FightNews: O que é que o boxe mudou na tua vida – seja a nível pessoal, físico ou emocional?

O boxe mudou tudo. Fisicamente transformou-me, mas acima de tudo fez-me acreditar em mim mesma. O boxe ensinou-me a levantar-me depois de cada queda e a lutar sempre, não apenas no ringue, mas em qualquer desafio da vida.

Imagem cedida Miriam Rautenberg

FightNews: Como te sentiste no início, sendo mulher num desporto ainda muito dominado por homens?

No início foi desafiante. Estava num ambiente maioritariamente masculino e isso trazia alguma pressão. Mas nunca deixei que isso me intimidasse, pelo contrário, usei como motivação para mostrar que as mulheres também têm lugar neste desporto e podem brilhar tanto quanto os homens.

FightNews: Já enfrentaste alguma dificuldade ou preconceito por seres mulher no boxe?

Sim, já enfrentei alguns olhares de desconfiança e comentários de quem achava que o boxe não era para mulheres. Mas a cada treino e a cada combate provei que o talento, o esforço e a dedicação não têm género.

Imagem cedida Miriam Rautenberg

FightNews: Alguma vez te sentiste invisível, desvalorizada ou não levada a sério por seres mulher no ringue?

Sim, algumas vezes senti que não me levavam tão a sério, como se o boxe fosse um espaço só dos homens. Houve momentos em que senti que tinha de provar duas vezes mais para ser reconhecida.

FightNews: O que é que mais te orgulha enquanto mulher atleta no boxe?

O que mais me orgulha é nunca ter desistido, mesmo diante das dificuldades. Orgulho-me de representar não só a mim, mas também todas as mulheres que sonham em estar no desporto e que muitas vezes são desvalorizadas. Cada conquista minha é também uma conquista para todas nós.

FightNews: O que achas que ainda falta no boxe em Portugal para que mais mulheres se sintam incluídas e motivadas a entrar neste desporto?

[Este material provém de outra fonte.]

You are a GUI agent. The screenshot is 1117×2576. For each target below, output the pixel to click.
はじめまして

Falta maior visibilidade e investimento no boxe feminino. Muitas mulheres nem sabem que existem oportunidades, clubes e competições para elas. É preciso divulgar mais, abrir portas e criar condições para que se sintam bem-vindas desde o primeiro treino.

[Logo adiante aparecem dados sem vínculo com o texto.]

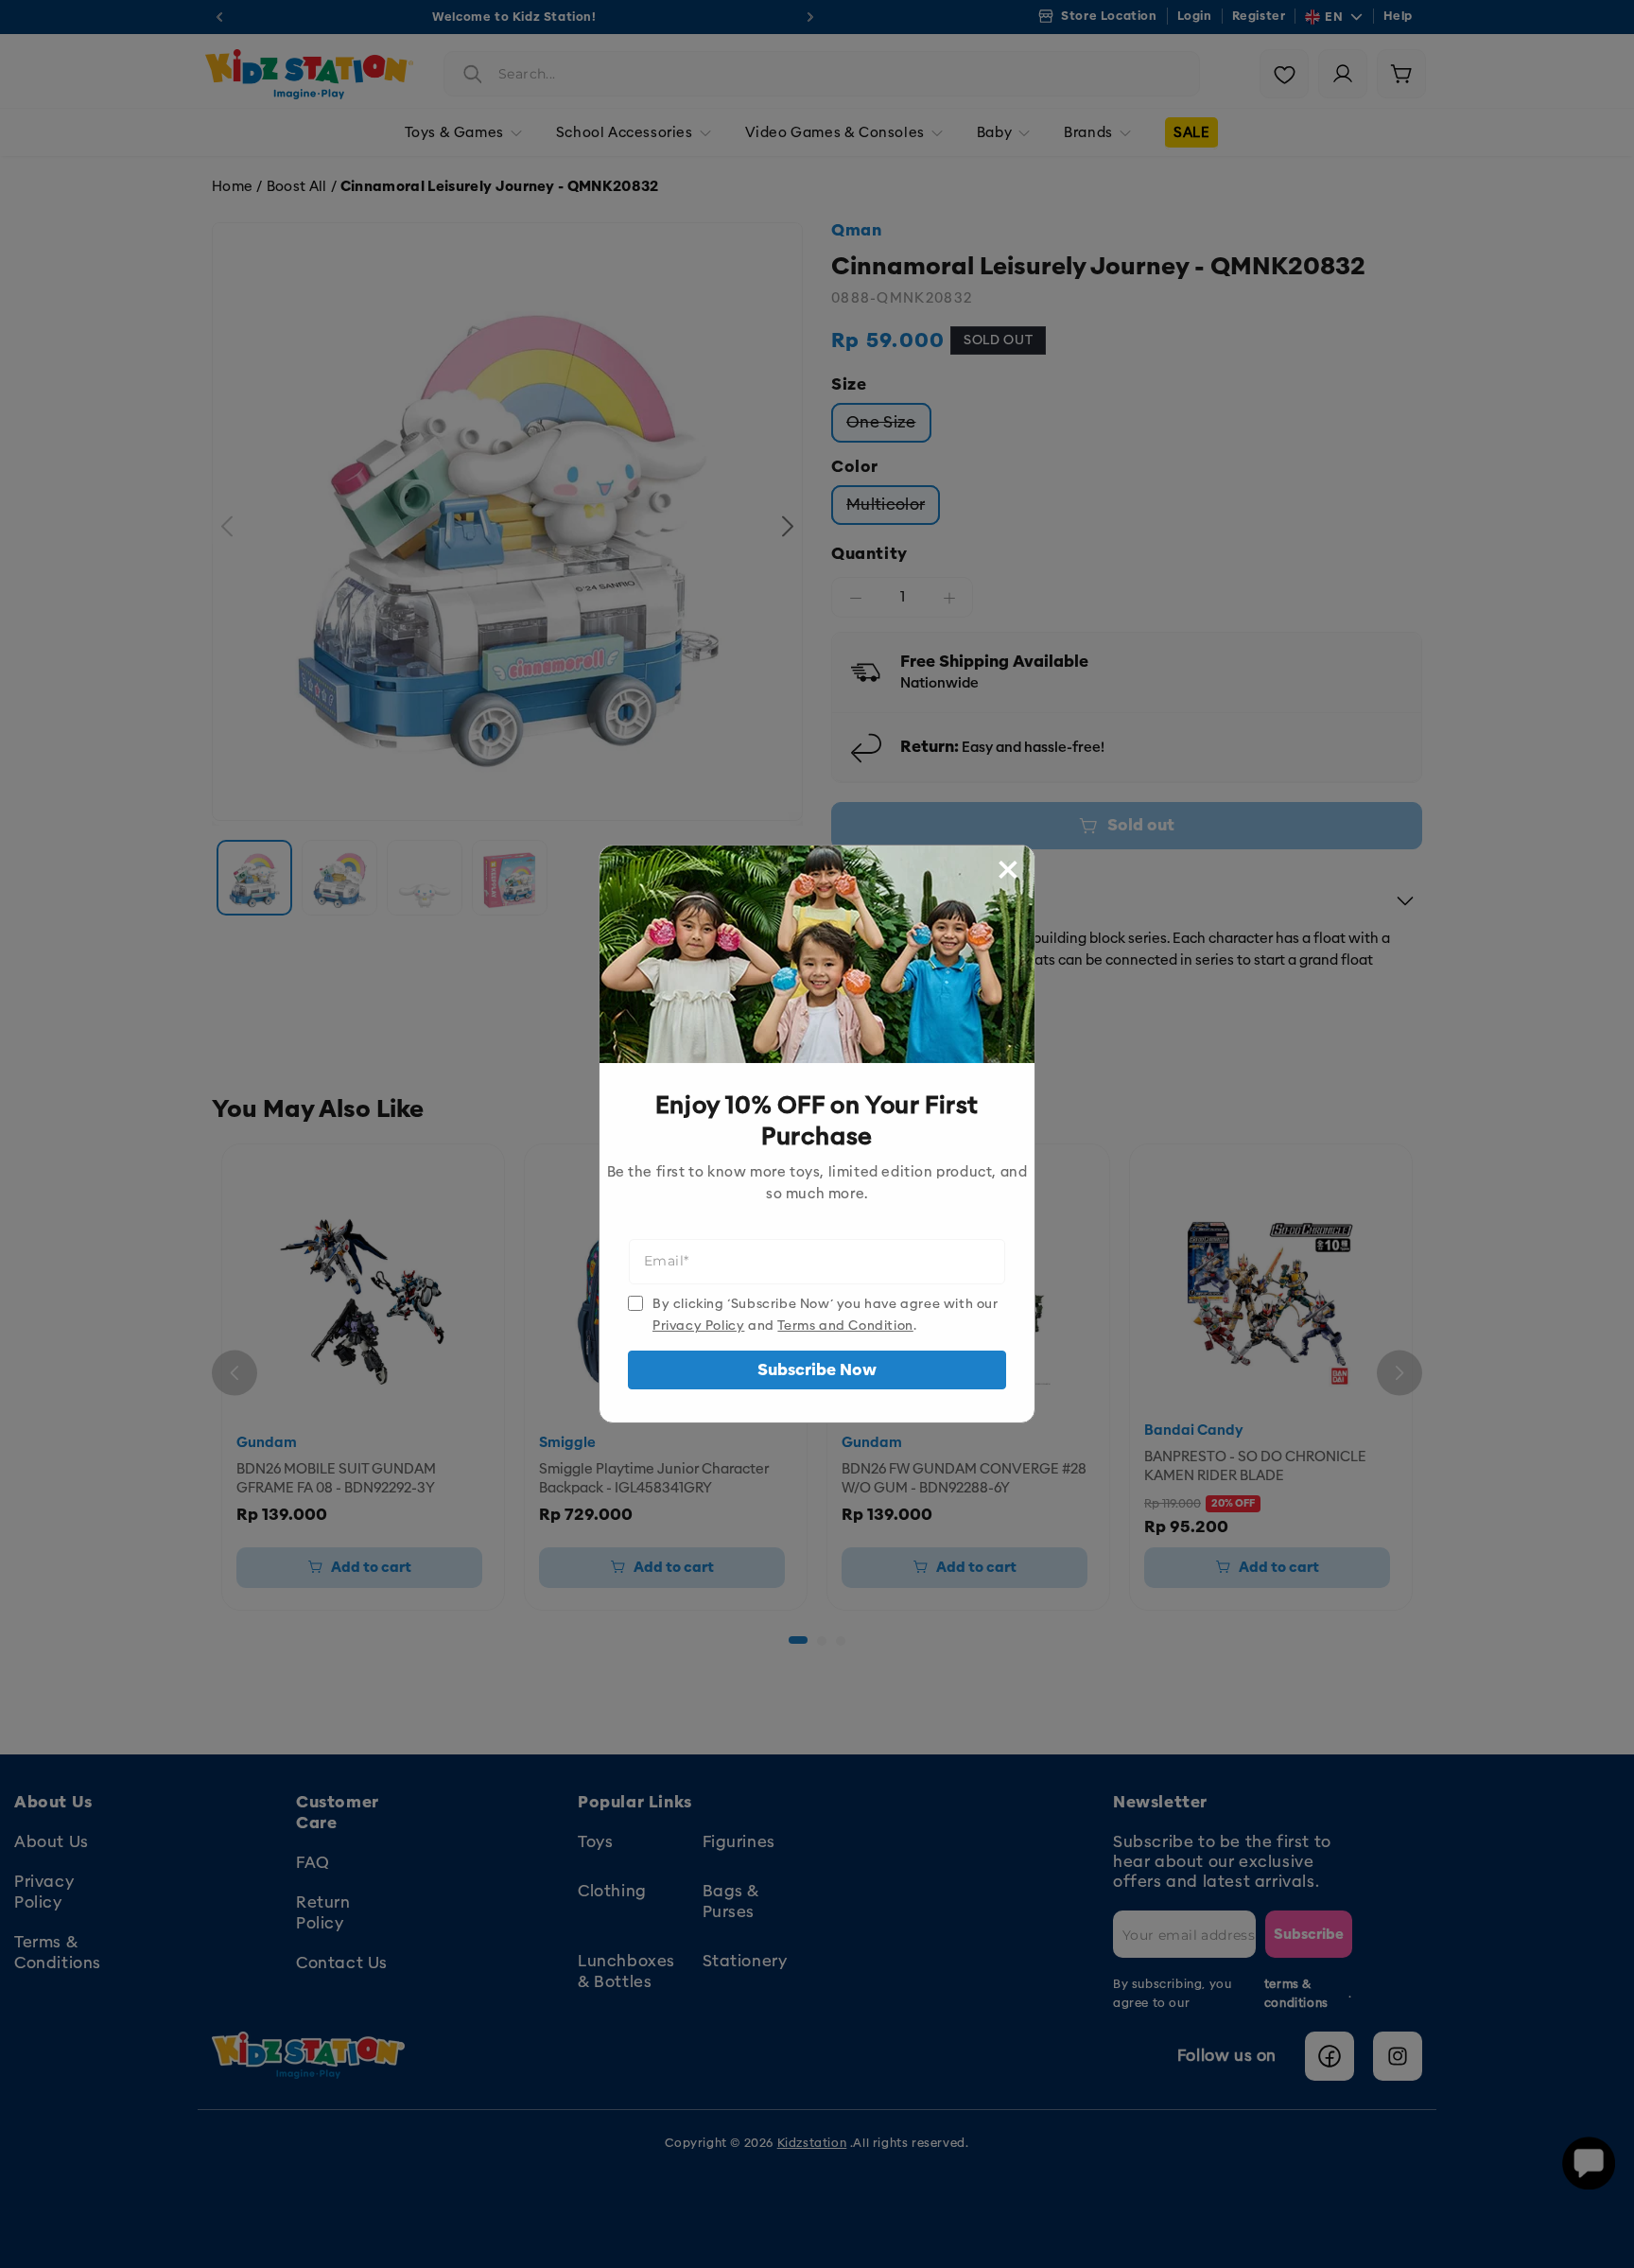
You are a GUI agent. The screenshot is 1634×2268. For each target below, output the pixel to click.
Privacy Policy (698, 1325)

Imagem cedida Miriam Rautenberg

FightNews: Que mudanças gostarias de ver – nos clubes, nas competições, no apoio às atletas femininas?

Gostaria de ver mais igualdade: em oportunidades, em apoio financeiro e em reconhecimento. Seria importante que os clubes investissem também nas atletas femininas, oferecendo o mesmo nível de acompanhamento e preparação.

FightNews:Como seria, para ti, um “futuro ideal” para as mulheres no boxe em Portugal?

O futuro ideal seria um cenário em que mulheres e homens têm as mesmas condições, onde o talento é valorizado sem olhar ao género, e onde as jovens que entram num ginásio sentem que podem crescer no boxe sem limitações.

FightNews: Que mensagem deixarias para outras raparigas e mulheres que estão a pensar experimentar o boxe, mas têm receio?

A minha mensagem é simples: não tenham medo. O boxe não é apenas sobre lutar, é sobre descobrir a vossa força interior e ganhar confiança. Se sentem curiosidade, deem o primeiro passo porque o boxe pode transformar a vossa vida, tal como transformou a minha.

A história da Cíntia mostra-nos que o boxe vai muito além do ringue: é uma escola de resiliência, confiança e superação. A sua determinação em nunca desistir, mesmo perante as dificuldades, é um exemplo poderoso para todas as mulheres e raparigas que sonham em entrar neste desporto. No More Women in Boxing, acreditamos que partilhar estas vozes é essencial para abrir portas e inspirar a próxima geração de atletas femininas.